参考Union-Find算法详解

class UF {
    // 连通分量个数
    private int count;
    // 存储一棵树
    private int[] parent;
    // 记录树的“重量”
    private int[] size;
    public UF(int n) {
        this.count = n;
        parent = new int[n];
        size = new int[n];
        for (int i = 0; i < n; i++) {
            parent[i] = i;
            size[i] = 1;
        }
    }
    public void union(int p, int q) {
        int rootP = find(p);
        int rootQ = find(q);
        if (rootP == rootQ)

· · · · ·

任务列表.
(1) 请一字不差地誊写并查集代码中的一段：从包含"private int[] size;"的文字开始，到"(rootP == rootQ)"为止。
(2) 在并查集代码的构造函数里，size 数组的每个元素被初始化成多少？
(3) 并查集代码在哪里停下，就从那里接着往下写。

给定材料.
· · · · ·

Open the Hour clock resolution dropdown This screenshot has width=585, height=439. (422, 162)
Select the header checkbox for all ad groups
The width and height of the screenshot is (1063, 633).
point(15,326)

· · · · ·

答案如下.
(1)
private int[] size;
    public UF(int n) {
        this.count = n;
        parent = new int[n];
        size = new int[n];
        for (int i = 0; i < n; i++) {
            parent[i] = i;
            size[i] = 1;
        }
    }
    public void union(int p, int q) {
        int rootP = find(p);
        int rootQ = find(q);
        if (rootP == rootQ)

(2) 初始化为 1。

(3)
            return;
        // 小树接到大树下面，较平衡
        if (size[rootP] > size[rootQ]) {
            parent[rootQ] = rootP;
            size[rootP] += size[rootQ];
        } else {
            parent[rootP] = rootQ;
            size[rootQ] += size[rootP];
        }
        count--;
    }
    public boolean connected(int p, int q) {
        int rootP = find(p);
        int rootQ = find(q);
        return rootP == rootQ;
    }
    private int find(int x) {
        //通过find来更新value值,进行路径压缩
        if(x!=parent[x]){
            int p = parent[x]
            parent[x] = find(p);
        }
        return parent[x];
    }
    public int count() {
        return count;
    }
}

被环绕的区域

[130]被围绕的区域

可以用dfs也可以用并查集

使用并查集

参数太多，什么xyij的混杂在一起，容易写错，使用dfs方法更清晰，效率也更高。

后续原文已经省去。